Tatiana lo empujó con el pie, pero su sonrisa era incluso más amplia que la de Alexandr.

—El caballero se marchó para proteger al reino de los invasores. —Hizo una pausa—. Y no regresó. —Dejó de mirar a Tatiana, y dirigió la vista a la orilla—. La doncella esperó a su caballero durante un tiempo adecuado…

—¿Más o menos cuánto?

—No lo sé. ¿Cuarenta años?

—No digas tonterías. —Tatiana le pellizcó la pierna.

—¡Ay! Pero finalmente ella no pudo esperar más y se entregó al señor del castillo.

—Después de cuarenta años, ¿quién la querría?

Alexandr miró a Tatiana.

—Pero, atención, ¡sorpresa! Regresó su caballero y se encontró a su dama convertida en señora del castillo y en la cama con otro tipo.

—Como en Evgeni Onegin de Pushkin —dijo Tatiana.

—Oh, excepto que, a diferencia de Onegin, este caballero, poco dispuesto a quedar como un idiota, desafió al señor a un duelo, luchó por el honor de la dama, si es que le quedaba, y perdió. Después, lo descuartizaron delante de los ojos de la dama, que se enjugó las lágrimas con su pañuelo de seda, mientras recordaba vagamente el país de las lilas donde habían vivido antaño, y a continuación, se encogió de hombros y se fue a tomar el té. —Alexandr se echó a reír—. ¡Esto es lo que yo llamo un cuento!

—Sí —dijo Tatiana, que se levantó para volver a la cabaña—. Un cuento muy estúpido.

Alexandr encendió un cigarrillo mientras ella se vestía para salir.
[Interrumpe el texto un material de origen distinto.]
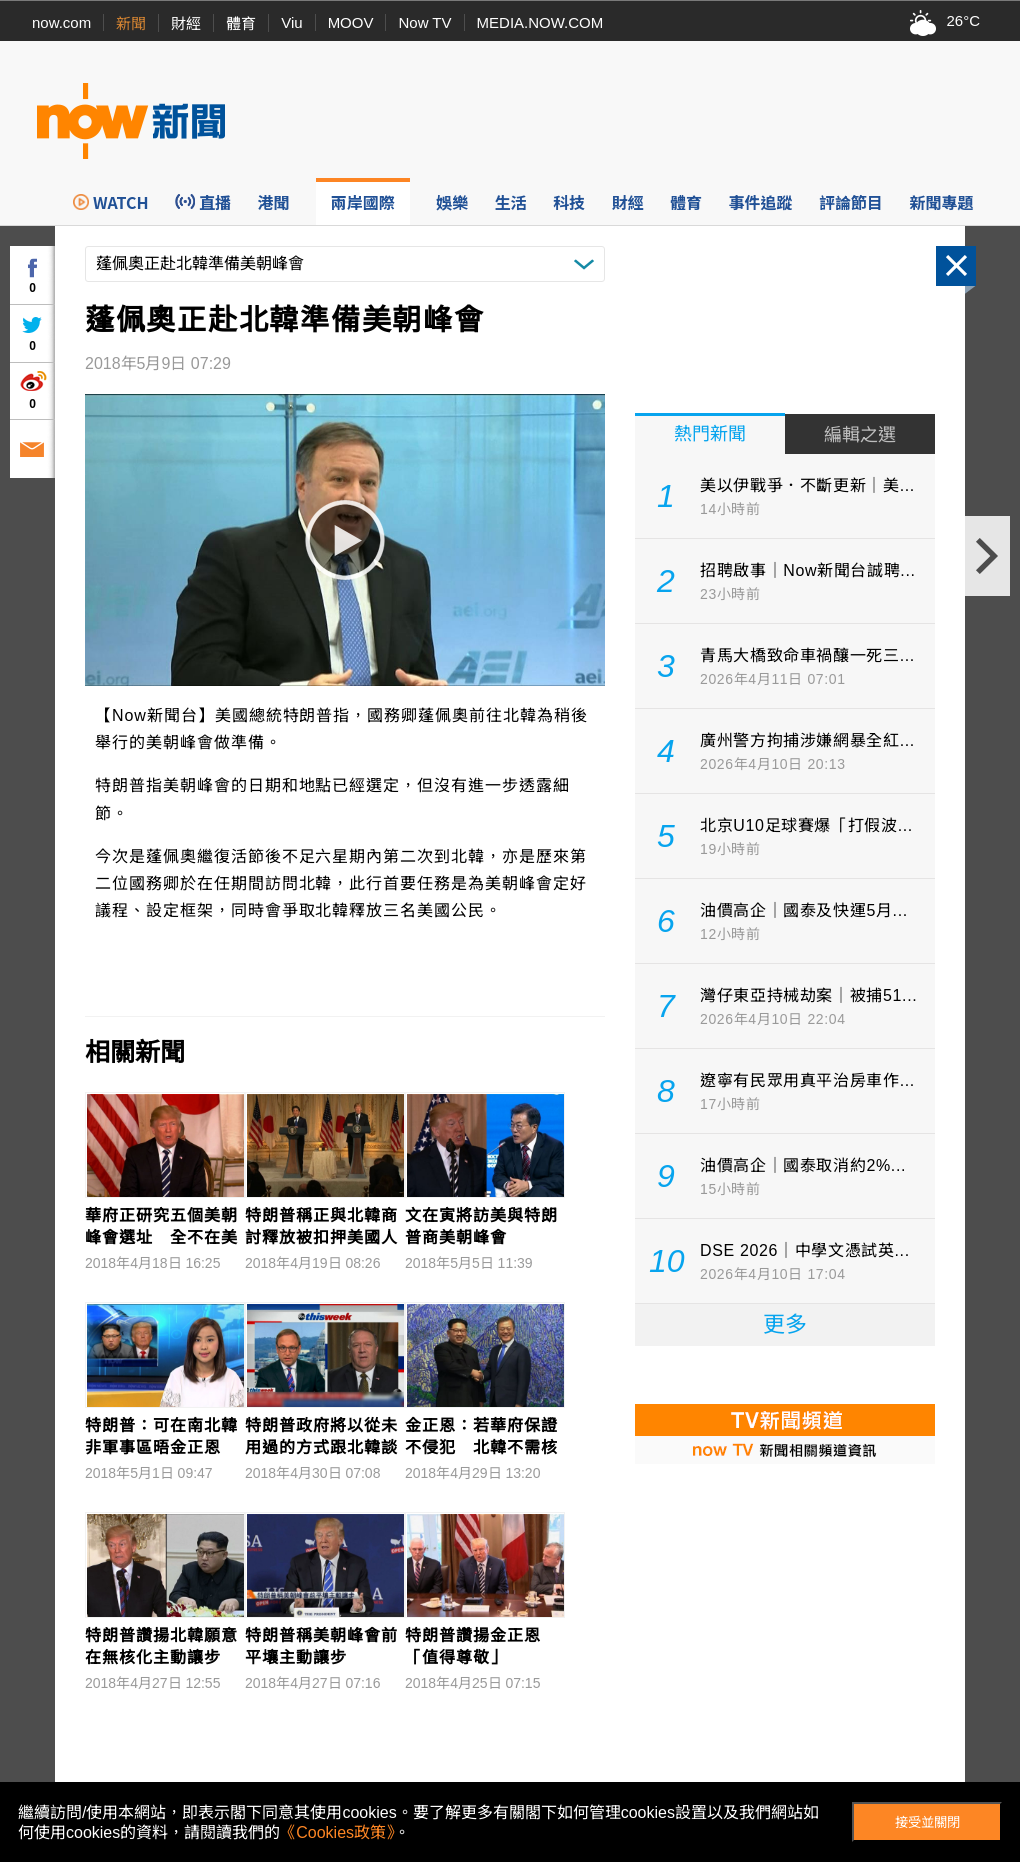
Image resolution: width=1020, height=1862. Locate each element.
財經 (186, 23)
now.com (61, 22)
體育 (241, 23)
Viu (291, 22)
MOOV (351, 22)
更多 (785, 1324)
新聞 (131, 23)
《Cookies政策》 (337, 1832)
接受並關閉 (927, 1822)
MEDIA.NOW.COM (540, 22)
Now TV (424, 22)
—¿Por qué siempre tienes que ir a ese estúpido círculo de costura?

—No siempre. Es sólo una hora. —Tatiana sonrió, al tiempo que lo abrazaba—. Puedes esperar una hora, ¿no, capitán? —le susurró con voz ronca.

—Hummm. —Él la sujetó con una mano, porque en la otra sostenía el cigarrillo—. Por todos los diablos, ¿no pueden arreglárselas sin ti?

Tatiana le besó la frente perlada de sudor.

—Shura, ¿te has fijado en que cada día hace más calor?

—Sí. ¿Por qué no puedes coser aquí? Te traje la máquina de coser, tu mesa de costura. Te he hecho un taburete. Te he visto coser; precisamente el otro día te vi cosiendo todas aquellas prendas oscuras. Por cierto, ¿qué eran?

—Nada, una tontería.

—Pues cose tonterías aquí.

—Les estoy enseñando a pescar, Alexandr.

—¿Qué?

—Dale a un hombre un pescado, y comerá un día. Enséñale a pescar, y comerá toda la vida.

Alexandr sacudió la cabeza. Exhaló un suspiro.

—De acuerdo. Te acompañaré.

—Ni hablar. La iglesia es una cosa, pero ningún soldado marido mío asistirá a un círculo de costura. Perderías la virilidad. Además, tú ya sabes pescar. Quédate en casa. Juega con tu fusil, o lo que sea. Regresaré en una hora. ¿Quieres que te prepare algo delicioso de comer antes de que me vaya?

—Sí, y sé exactamente lo que quiero. —La tumbó en la manta sobre la hierba. El sol ardía sobre sus cabezas.

—Shura, llegaré tarde.

—Diles que tu marido estaba muerto de hambre y tuviste que darle de comer.